La musique est dans le silence
Encore un parallèle entre musique et écriture (c'est fou !)
Temps de lecture : 3 minutes
Pour cielles qui ne le savent pas, je suis actuellement en plein travail éditorial sur le premier tome de ma trilogie science-fiction Sublimes, avec mon super éditeur Léo.
Ce dernier m’a signalé un certain nombre d’éléments à reprendre pour améliorer le texte et proposer une expérience de lecture plus immersive.
Un des défauts qu’il a relevés est ma tendance à surexpliquer.
J’ai toujours besoin de dire une même choses plusieurs fois, avec plusieurs formulations, pour être absolument certaine que mon lectorat a compris où je voulais en venir. Oh, je suis tout à capable de varier le vocabulaire, la construction, l’angle d’approche pour définir le même élément, présenter la même situation…
Il n’en reste pas moins que l’ensemble est plus que redondant…
Cette tendance à la répétition rend le texte lourd, peut donner l’impression que je prends mon lectorat un peu trop par la main… et ralentit l’action. Bref, tout ce qu’on veut éviter !
Lorsqu’il s’agit d’un paragraphe, d’un court passage dans le texte, ce n’est pas grave : je choisis la meilleure formulation et je supprime la ou les autres.
Sauf que je pousse parfois le zèle à… raconter la même scène du point de vue de plusieurs personnages, en partie parce que la subjectivité me fascine et que j’adore explorer les différentes façons d’appréhender et de vivre une même situation.

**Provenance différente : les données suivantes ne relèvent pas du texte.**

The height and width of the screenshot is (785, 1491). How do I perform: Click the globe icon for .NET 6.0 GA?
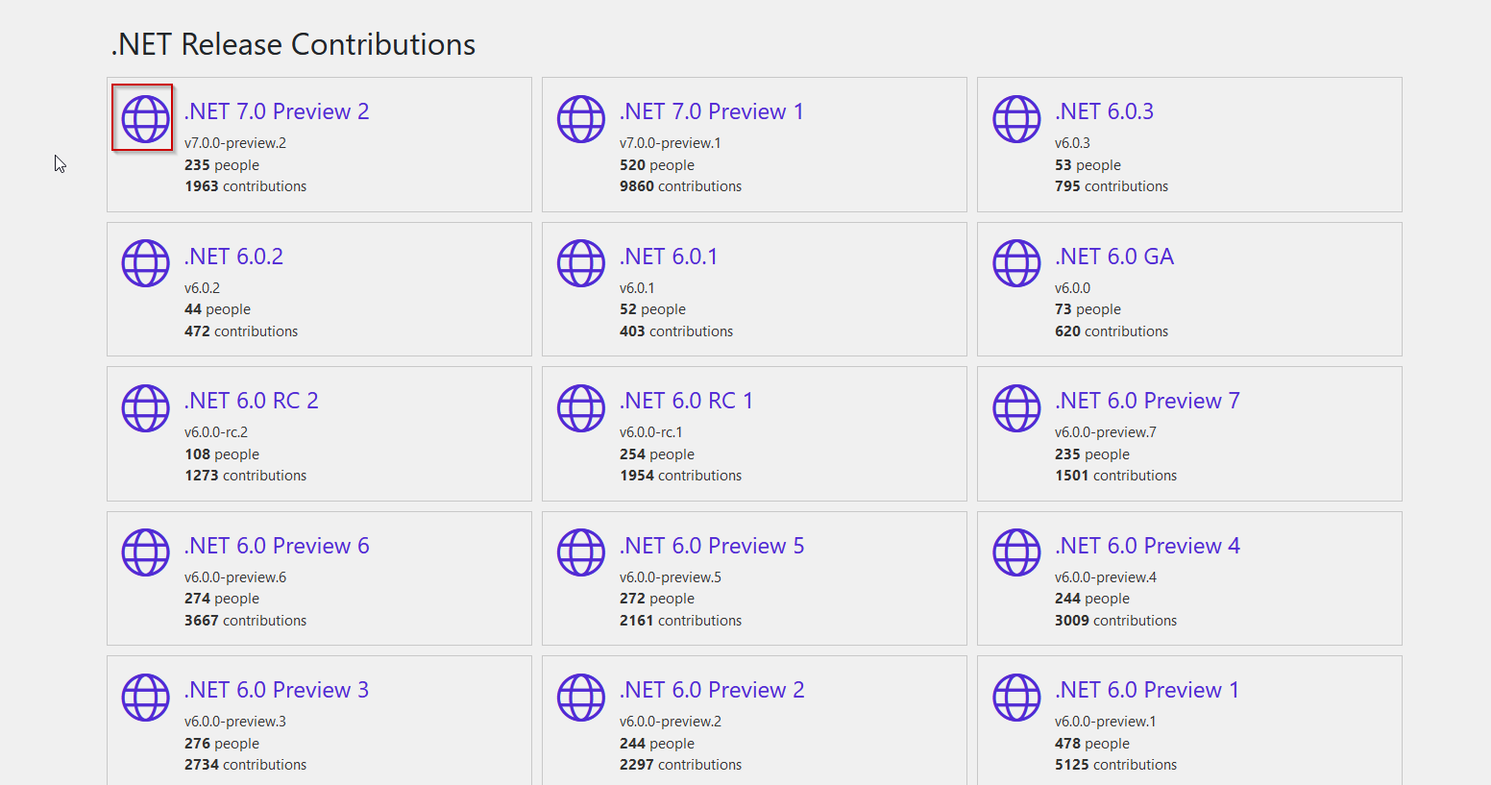coord(1016,263)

Il s’agit d’un ressort narratif intéressant et qui peut se montrer très utile dans certaines situations. Mais pas dans toutes. Au contraire, si je m’en sers trop souvent, ce ressort se rouille et perdra de l’impact dans les moments où il se justifie.
Là, les coupes se font plus drastiques : un bout de chapitre ou un chapitre entier disparaissent.
Pourtant, en effectuant ce travail, je me suis rendue compte de l’importance du silence.
En musique, les silences sont primordiaux. Les soupirs et les pauses sont essentiels pour créer du rythme, de la tension et de l'émotion. Une pause, un point d’orgue ou même une répétition bouclée – en attendant que le beat droppe, c’est-à-dire que l’impulsion rythmique (re)prenne : c’est ce qui fait la musique.
Le silence dans la musique est aussi important que les notes elles-mêmes, car il permet de créer un équilibre et une profondeur sonore.
Tous mes professeurs de musique me l’ont répété : il faut soigner ses silences autant que ses notes, car sans les silences, la musique s’étouffe. Elle a besoin d’air, comme une flamme, pour s’exprimer.
Je relis en ce moment A Song of Ice and Fire (Le Trône de Fer) de George R. R. Martin, une série de romans fantasy extrêmement riche en enseignements. En parallèle, j’écoute également de nombreux podcasts et vidéos analytiques des romans (et de la série TV), car relire les livres et les analyser en même temps me sert dans mon développement d’autrice.
George R. R. Martin est un roi du silence.
Il nous fait bondir de point de vue en point de vue, tait des événements, en dévoile d’autres à demi-mot, nous montre un des personnages narrateurs dans le point de vue d’un autre… mais ne nous donne jamais autre chose que ce qu’a vu ce second personnage des réactions du premier.
Bref, il sait à quel point le silence est important dans la musique, il sait à quel point il faut parfois se taire pour que l’histoire s’élève.
Ainsi, sans forcément nous y confronter tout de suite, George R. R. Martin dissimule certaines informations ou du moins ne les explicite pas, ellipse des passages qui deviendront pertinents bien plus tard et ménage des pauses dans la narration… ce qui la rend toujours plus haletante !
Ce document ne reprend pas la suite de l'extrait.